Effective controls and regulations ensure that the UK’s intelligence agencies use their advanced knowledge of cyberspace for the collective good, argues Sir David Omand.
Our law enforcement and intelligence agencies can answer complex questions about legitimate targets that would previously have been hopelessly intractable. That capability in the hands of authoritarian governments can be used to uncover dissent and exercise dictatorial control.
One of the main challenges for secret intelligence in democracies is to achieve their mission whilst behaving ethically in accordance with modern views of human rights, including respect for personal privacy, in a world where deference to authority and automatic acceptance of the confidentiality of government business no longer holds sway. Those principles are under intense examination in this country
The Intelligence and Security Committee of Parliament is looking at the issues of security and privacy in the light of the Snowden material. A major review into interception is under way by the Royal United Services Institute at the request of the Deputy Prime Minister. The Government has also set-up a statutory review conducted by David Anderson QC, the independent reviewer of terrorism legislation. This will look at the capabilities and powers required by law enforcement and the security intelligence agencies, and the regulatory framework within which those capabilities and powers should be exercised. The results of these reviews may lead to new legislation after the General Election.
If in the UK and Europe we end up being over-zealous in constraining our digital intelligence gathering capability then we will fail our publics, since we will not be able to manage the risks from terrorism, cyber crime and other criminality, nor will we have the intelligence on which sound policy decisions can be made.
If, on the other hand, we fail to be seen to exercise sufficient restraint on the use of the powerful digital tools in the hands of the intelligence agencies then the resulting unease on the part of a vocal section of our own public and elsewhere in the EU will destabilize the intelligence community whose work we need to manage 21st Century risks.
The interaction between demand and supply for digital information must be seen to be regulated by applying safeguards that are recognized will give assurance of ethical behaviour, in accordance with modern views of human rights, including respect for personal privacy in accordance with the Human Rights Act Article 8.
Lord Neuberger, President of our Supreme Court, recently floated the idea that in some contexts we should look on the right to privacy as not a separate right, but an aspect of freedom of expression. If I want to do or say something which I am only prepared to do or say privately, then it is an interference with my freedom of expression if I cannot do it or say it because of the fear others will get to know. And just as freedom of expression is not an absolute right – as Justice Brandeis said all those years ago, we do not have the right to shout fire in a crowded theatre – so we do not have an unqualified right for our acts and communications to be private, if they are likely seriously to harm others. This is where properly authorized law enforcement and intelligence comes in.
Yet it is essential to keep confidence in the security of the internet for financial transactions.
We can see how the Snowden affair has made internet companies feel commercially obliged to minimize their exposure to any co-operation with government, including legitimate demands from law enforcement and intelligence. This has harmed our safety and security
We can see how over-regulation of digital intelligence would hamper cyber security against the most serious threats: only the capabilities possessed by the intelligence agencies can deal with advanced persistent cyber threats and serious cyber criminals. Perhaps the greatest risk is the unwarranted Snowden assumption that bulk access to digital communications to find legitimate targets’ communications is evidence of mass surveillance of the population.

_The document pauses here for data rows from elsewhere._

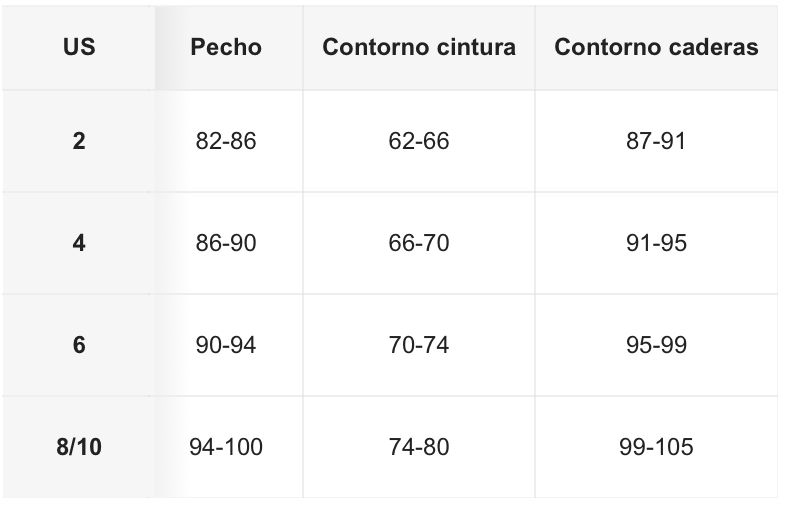
Task: Click the 87-91 caderas cell
Action: coord(656,141)
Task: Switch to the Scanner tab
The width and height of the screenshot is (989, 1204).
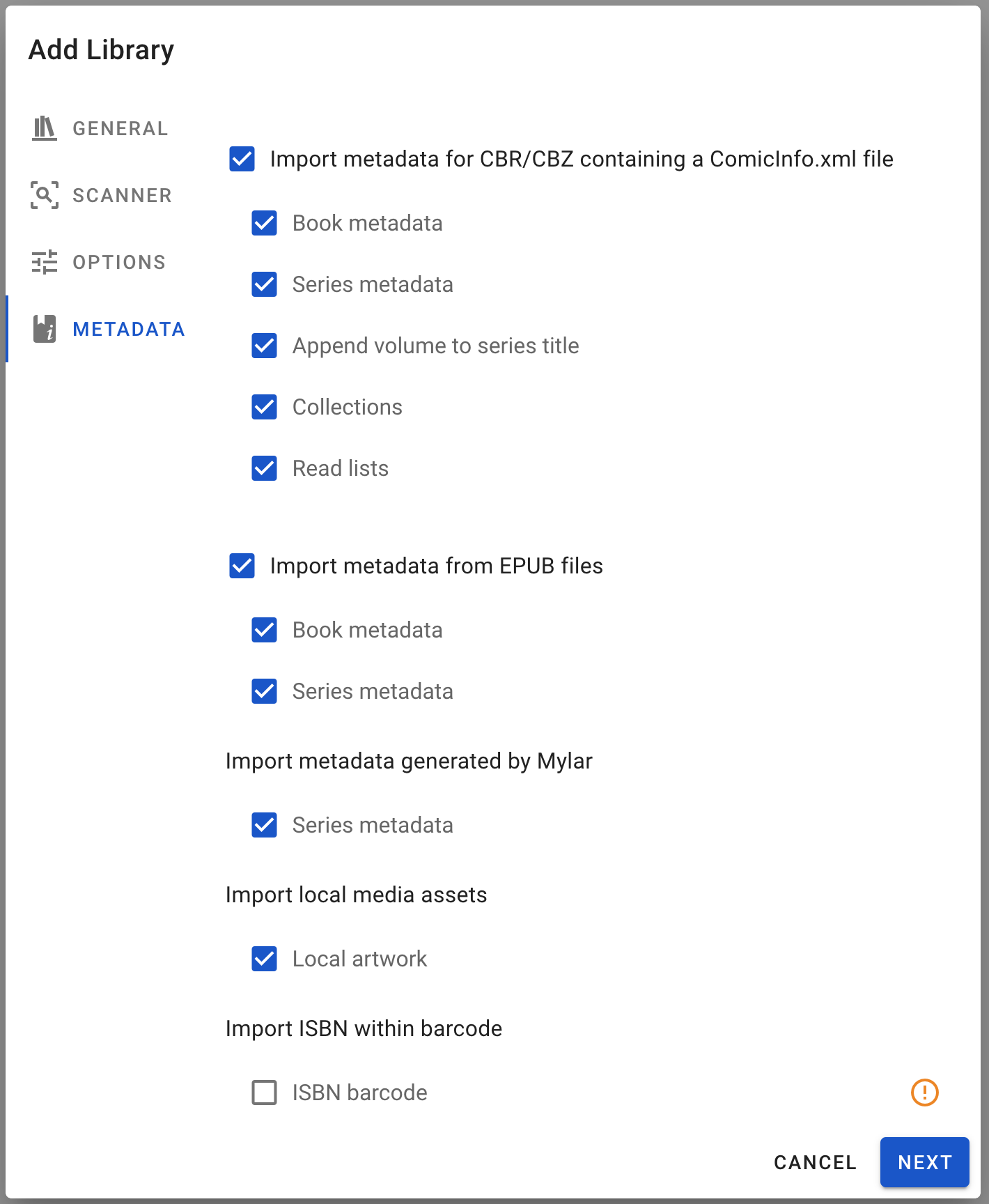Action: click(122, 195)
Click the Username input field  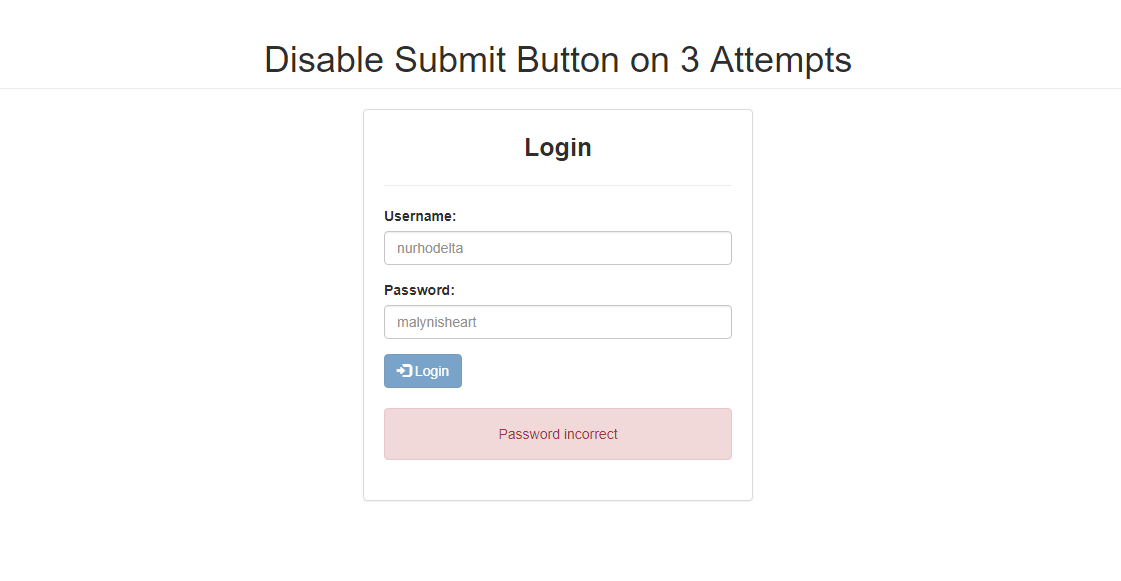tap(557, 247)
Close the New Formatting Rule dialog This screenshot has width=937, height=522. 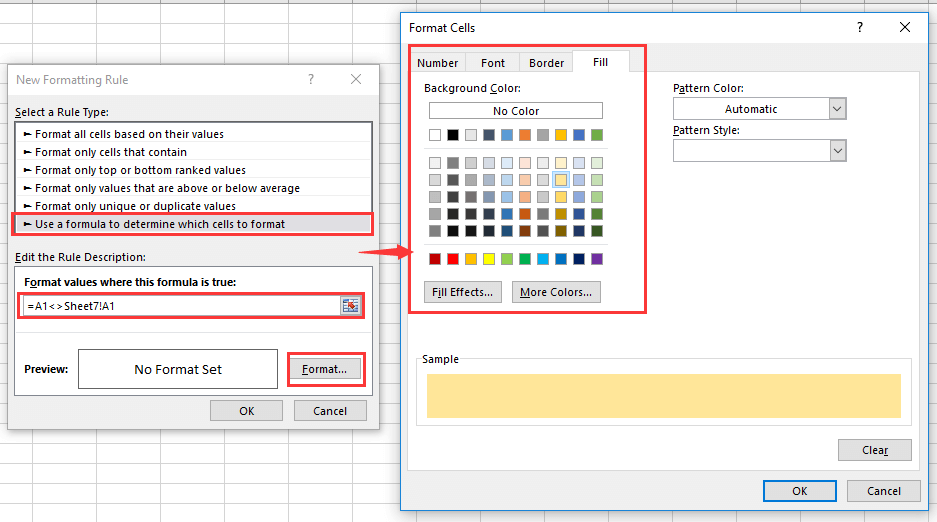pos(356,79)
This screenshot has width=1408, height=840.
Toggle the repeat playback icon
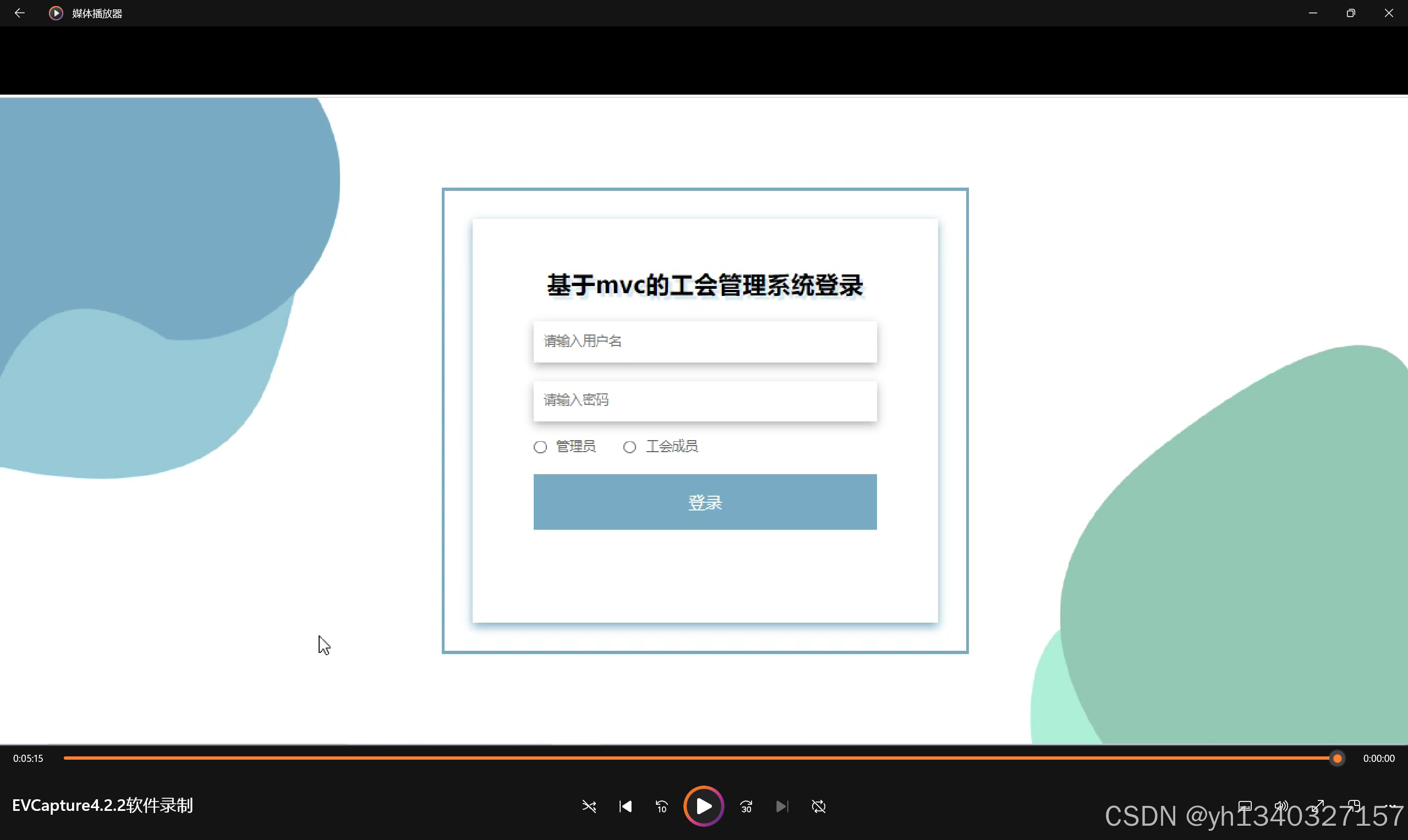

Government should, long ago, have explained what is involved in meeting legitimate demands for digital intelligence for law enforcement and national security. Our communications pass through many computers in the course of their delivery, just as all our financial transactions pass through banks’ audit systems. Computers are not conscious and we should not worry that our intimate financial details are subjected to audit algorithms. Only if a potential security threat is discovered will the material be examined by a human being in the bank –protecting us from fraud.
Should we mind that an intelligence agency computer is also capable of accessing internet data in bulk, when legally authorised, to find legitimate targets’ material and so provide security and uphold the law? Within our legal framework for intelligence, I can see no ethical difference between a legally authorised GCHQ computer scanning a chunk of the internet to find the communications of a suspect, and that material passing through an ISP computer. That ISP would legally have to deliver from its computer the suspect’s communications on production of a warrant.
The vital safeguard against mass surveillance is that the sentient human analyst is only allowed to see what the Foreign Secretary’s certificate allows her or him to see: the needle not the haystack. That certificate must satisfy the necessary and proportionate test.
So we should be glad that GCHQ has bulk access by computer to the internet, allowing carefully targeted, highly discriminating, selection of the communications of those who mean us harm.
Interception Commissioner Sir Anthony May’s recent annual report is a big step forward in transparency of safeguards. But I believe the great majority of the public instinctively understands the need for surveillance activity. An opinion poll earlier this year showed that people want reasonable privacy in everyday life.
But they accept that the internet cannot be allowed to be a safe space for terrorists, child molesters and other criminals to communicate without fear of discovery. They certainly expect intelligence agencies to acquire intelligence on legitimate targets and to support everyday safe internet by using their advanced knowledge of cyberspace.